Beringia. The shallowness of the strait is one of the keys to the story. Was the sea always there? You will hear about the Beringia land bridge. Indeed, about 21,000 years ago, this area was land. The sea level was then 120 meters lower than today, providing a passage between the American continent and Eurasia. Man came from Asia and gradually colonized the American continent through Alaskan Siberia. The land bridge then disappeared, about 11,000 years ago.
Vitus Bering. In the 18th century, a Danish explorer, Vitus Bering, undertook a voyage across the strait, with the aim of mapping the region for the Russian Empire. During one of his expeditions, he discovered the coasts of the American continent and returned with otter skins, arousing the interest of Russian merchants. The latter then launched new expeditions to bring back furs to Russia. As colonization progressed, the present-day Alaska became part of the Russian Empire: it was referred to as Russian America, even though there were only a few of them in the territory. But little by little, the tsarist power lost interest... Fur is becoming scarce, because otters have been decimated, climatic conditions complicate colonization, relations with local populations are difficult, sometimes violent. Then in 1856, Russia lost the Crimean War against the United Kingdom and feared them in Canada. For all these reasons, in 1867, Russia sold Alaska to the United States for a paltry sum. Since that date, the Bering Strait has become a border between two countries.
"Ice Curtain". During the Cold War, the Bering Strait was one of the few places in the world where capitalism and communism faced each other directly. Like the Iron Curtain in Europe, it was named the Ice Curtain. In March 1948, the USSR decided to close the border. The indigenous populations living on both sides of the strait, the Yup'ik, found themselves deprived of relations with their relatives on both sides of the border. With the current war in Ukraine, the Bering Strait is under heavy scrutiny.
Global warming. From peripheral, the Bering Strait could become central. The melting of the ice pack, linked to global warming, is progressively allowing ships to navigate inside the Arctic Circle, creating, in the long term, two new maritime routes through the Bering Strait: the Northeast Passage and the Northwest Passage. They allow to reduce considerably the distances between Europe, America and Asia, compared to the traditional routes.
The Northeast Passage. This maritime shortcut reduces the distance between London and Yokohama, for example, from 21,000 km via the Strait of Malacca and the Suez Canal, to 14,000 km via the Northeast Passage of the Bering Strait. As a sign of the changes taking place, traffic in the Bering Strait is expanding. If in the past ships were escorted by icebreakers, today, even if the sea route remains impassable for a good part of the year, global warming and the break-up of the ice pack have made it more accessible.

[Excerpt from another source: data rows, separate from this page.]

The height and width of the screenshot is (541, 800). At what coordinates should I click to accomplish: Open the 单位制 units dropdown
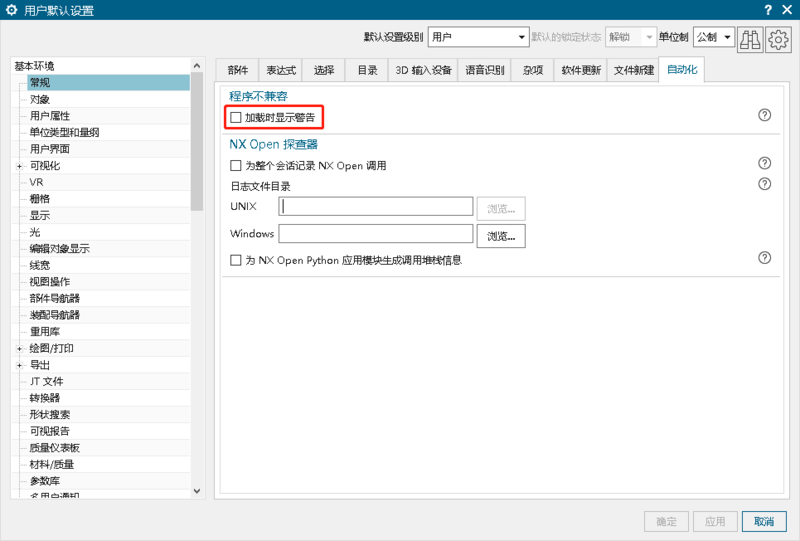pyautogui.click(x=714, y=38)

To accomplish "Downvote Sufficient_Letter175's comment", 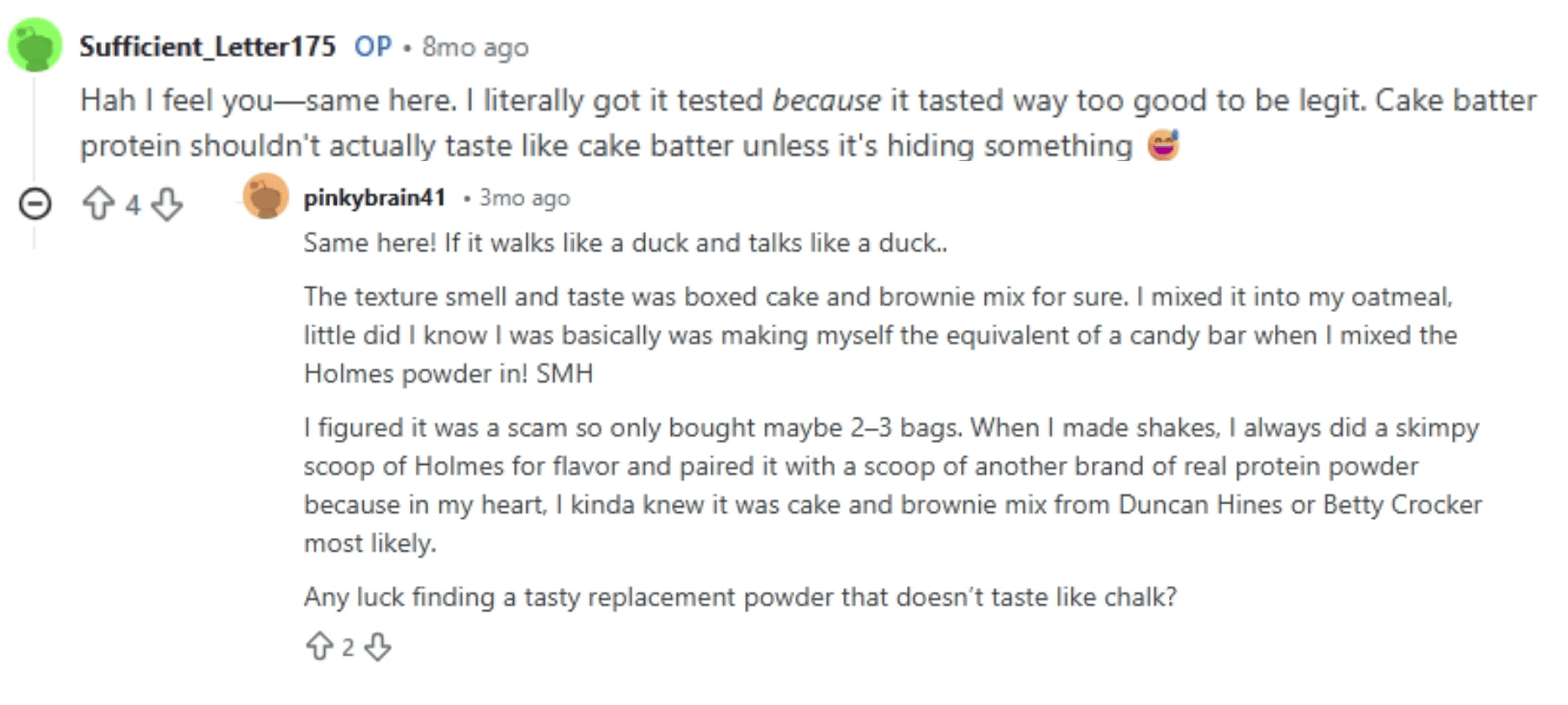I will tap(167, 204).
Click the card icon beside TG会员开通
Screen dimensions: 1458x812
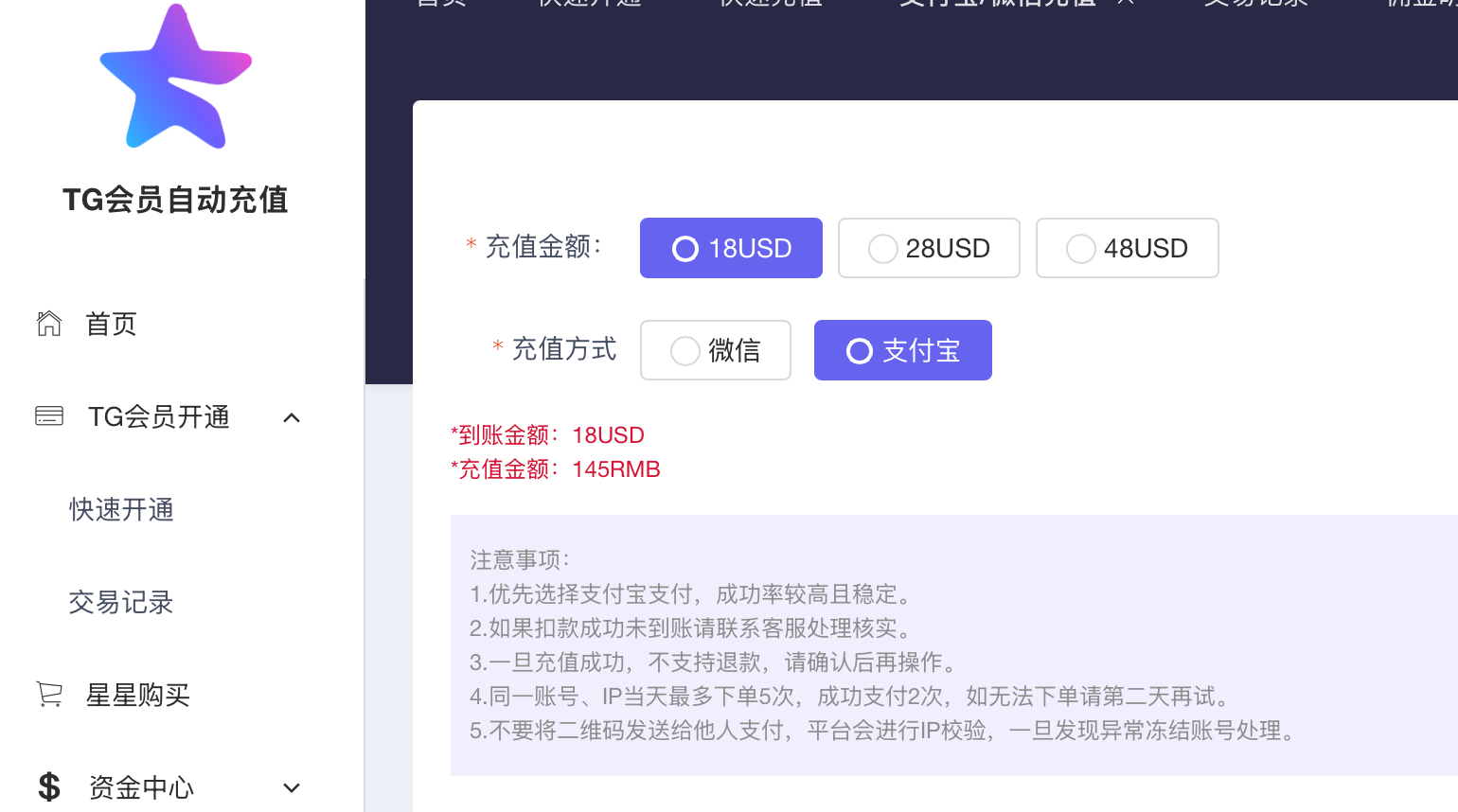click(49, 416)
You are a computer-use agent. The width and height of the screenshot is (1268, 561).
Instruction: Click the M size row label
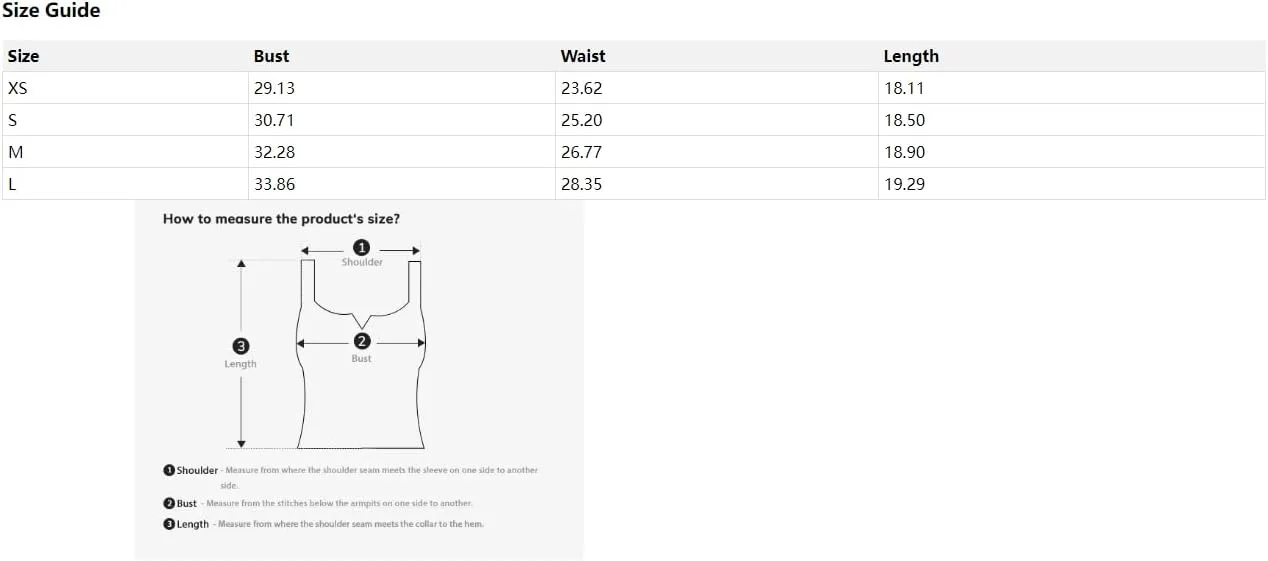tap(126, 152)
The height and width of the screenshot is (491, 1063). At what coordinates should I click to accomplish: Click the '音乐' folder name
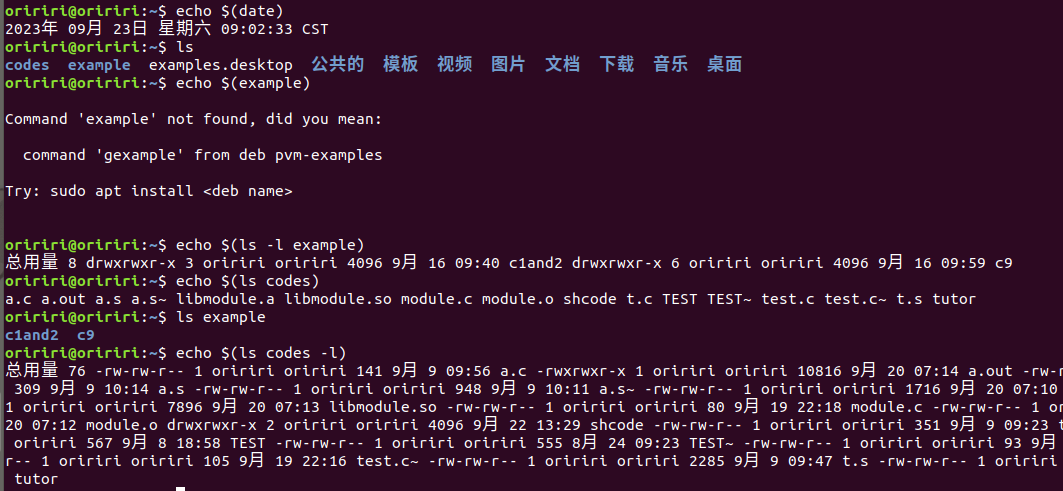(x=670, y=65)
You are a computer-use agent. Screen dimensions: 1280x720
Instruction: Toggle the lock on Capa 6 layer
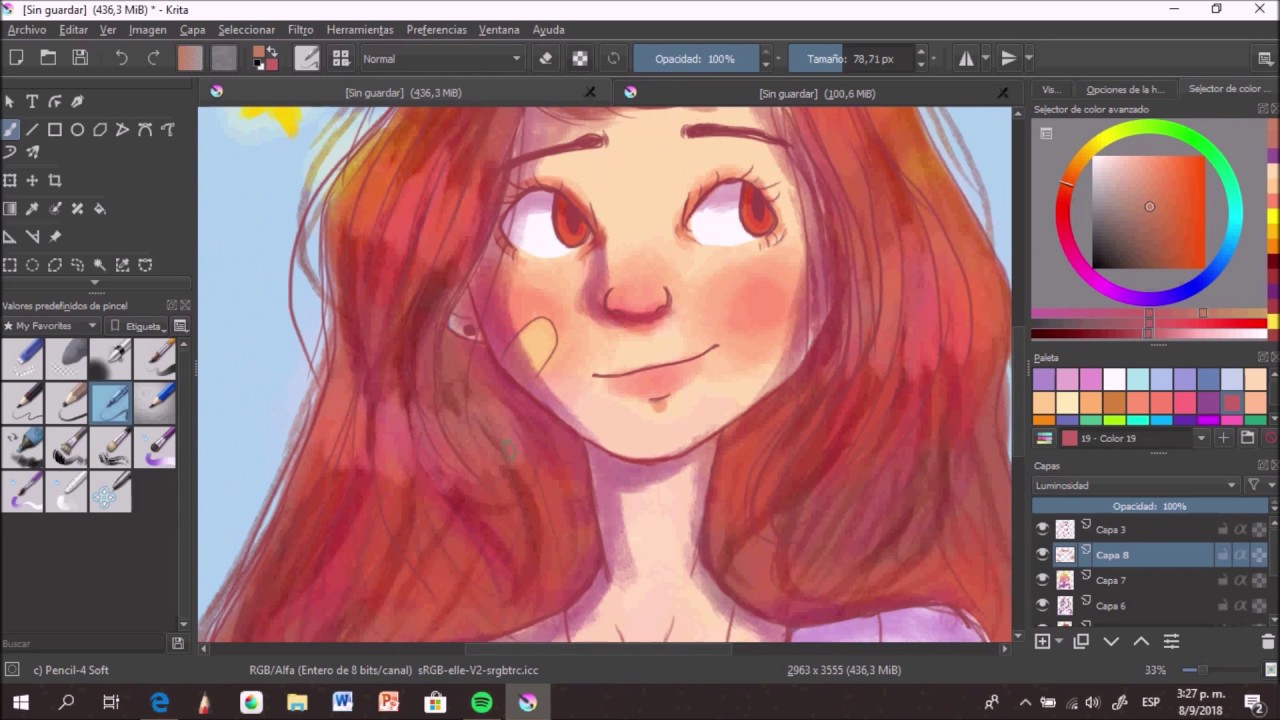click(1222, 606)
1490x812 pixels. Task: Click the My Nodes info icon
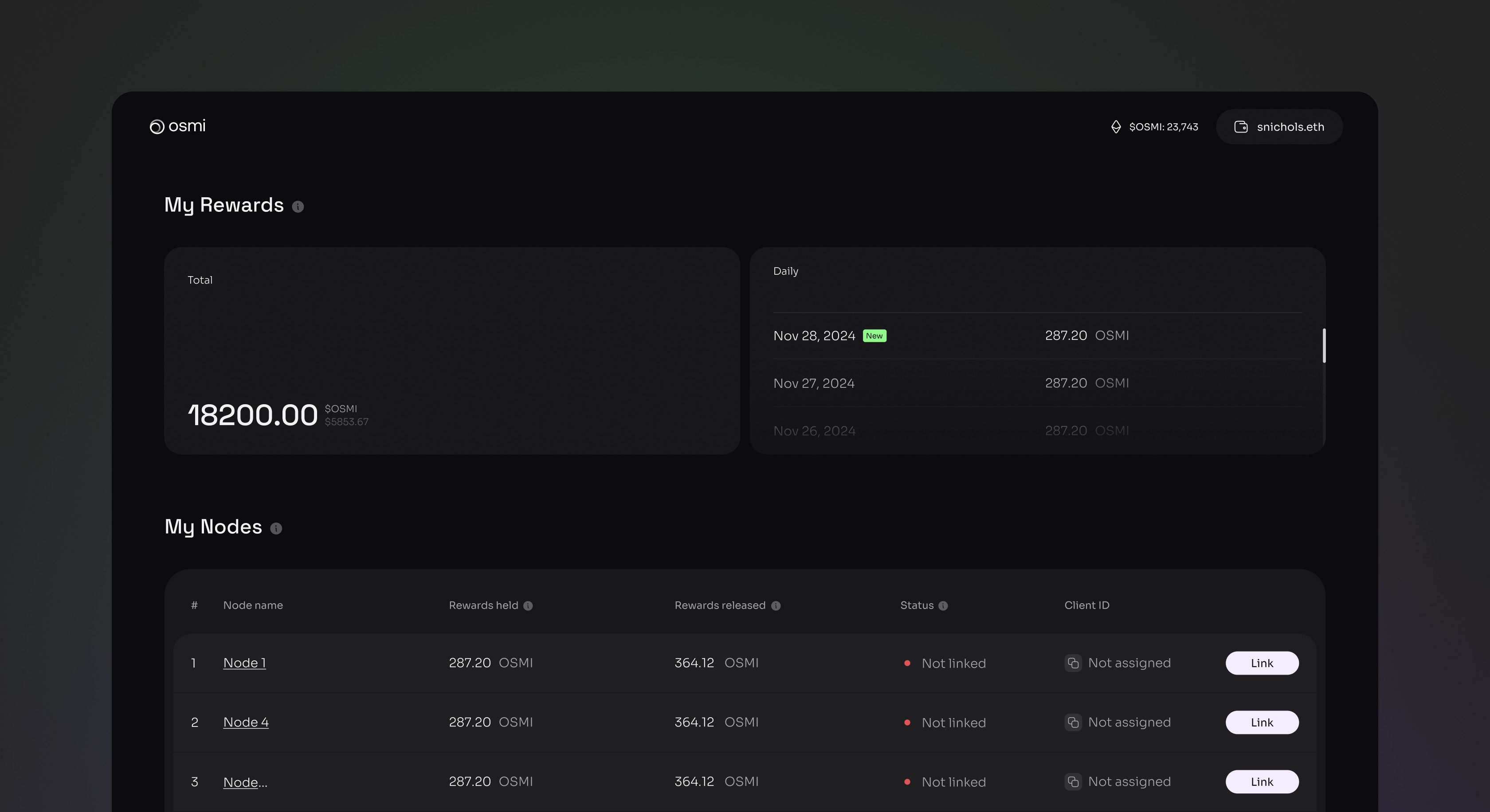276,527
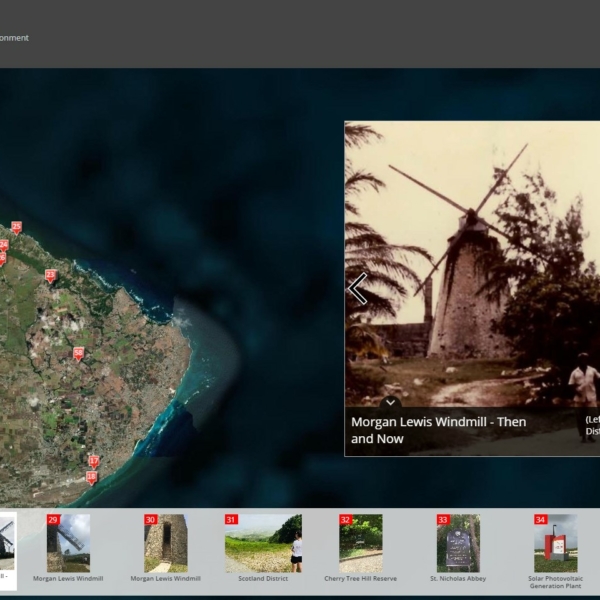
Task: Open thumbnail 29 Morgan Lewis Windmill
Action: coord(68,543)
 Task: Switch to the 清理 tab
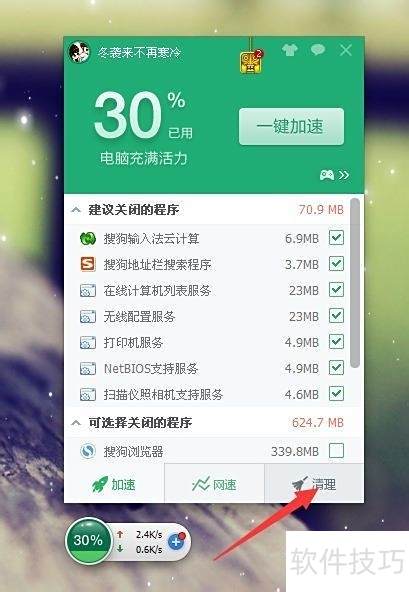tap(314, 484)
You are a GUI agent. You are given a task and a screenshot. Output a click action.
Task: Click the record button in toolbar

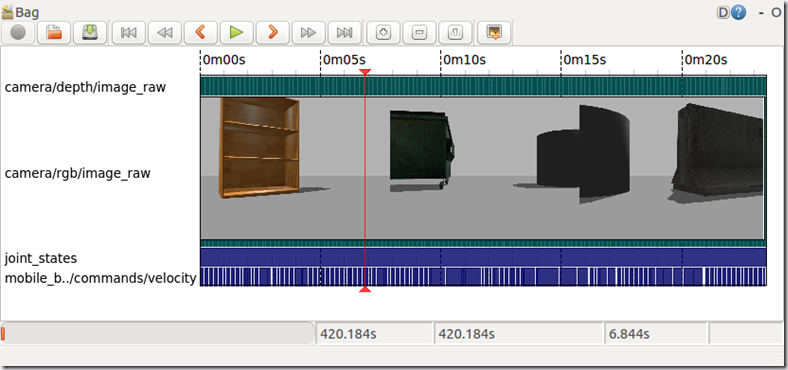(18, 33)
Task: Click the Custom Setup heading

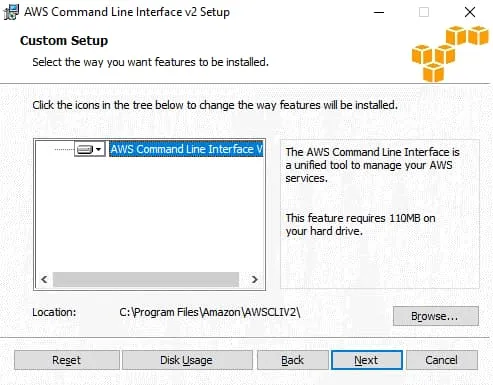Action: pyautogui.click(x=64, y=41)
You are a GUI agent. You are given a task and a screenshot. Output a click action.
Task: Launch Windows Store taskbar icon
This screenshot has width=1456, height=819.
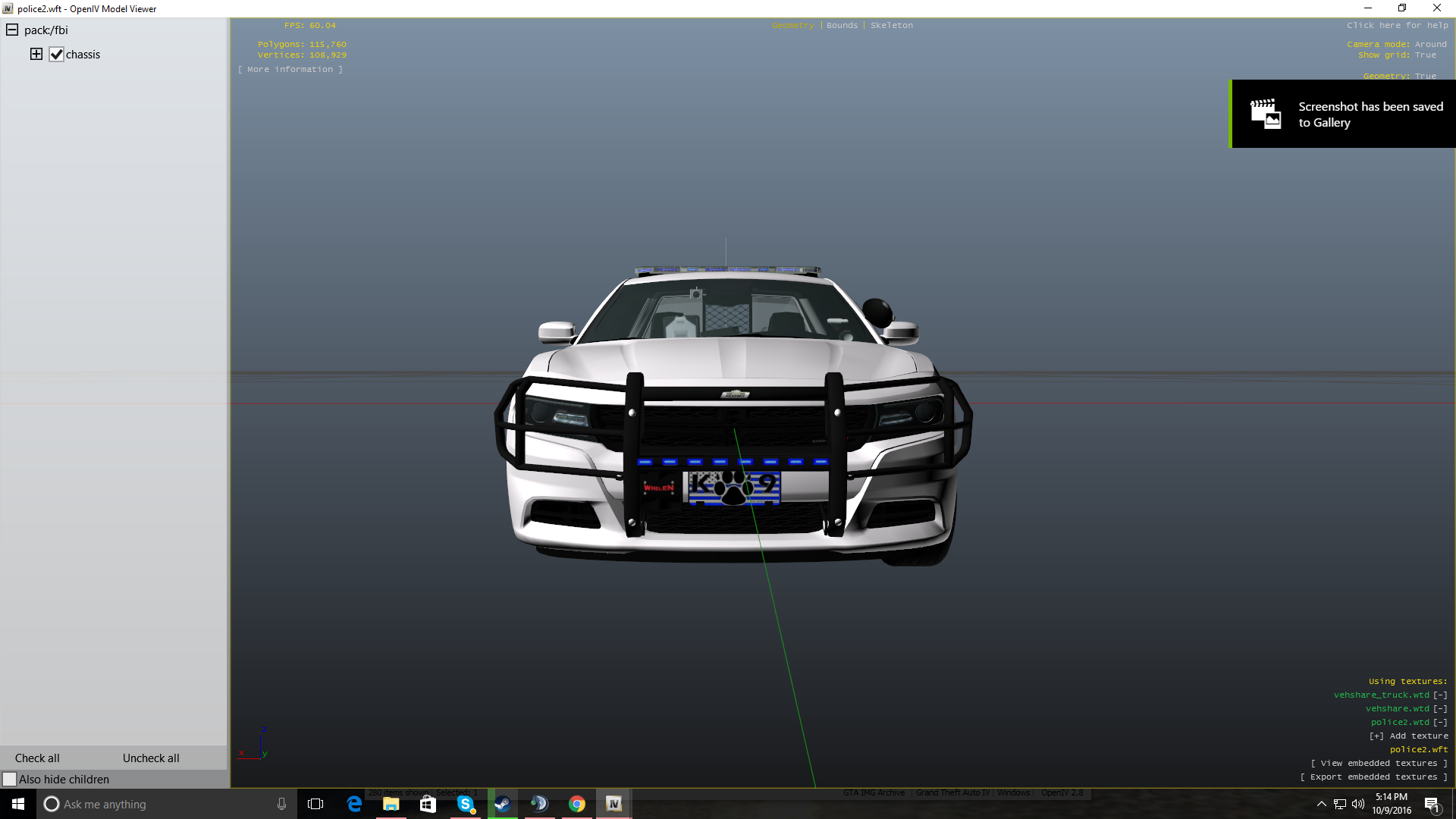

The Northwest Passage. Proof that these new maritime routes do not only attract large industrialists, the explorer Anne Quéméré has set herself a new challenge: to leave for the Great North and travel 3,500 kilometers on a solar-powered boat, equipped with 10m2 of solar panels. If her first attempt to cross the Northwest Passage through the glaciers was unsuccessful, she will try again soon. Anne Quéméré has already traveled in the Great North, but she wants to bear witness to the upheavals suffered by the environment and the people: "I want to tell stories, I want to feed the curiosity I have about the Inuit people," she said in an interview for France 3 Région.
But the story of the future does not stop there... Russia has considered again in 2011 to build a tunnel under the Bering Strait, after more than a century of an idea that exists since the nineteenth century but has never succeeded. More than 100 km long, twice the length of the Channel Tunnel, it would link the American and Russian shores. Obviously, the current war situation in Ukraine does not allow to consider any tunnel project at the moment.
Can we get there? Only people who have a sailboat or want to venture out with the crew of a fishing boat are the ones who will see the strait up close, but there are no scheduled tourist visits. The only way to "discover" the strait is still to fly over it by seaplane.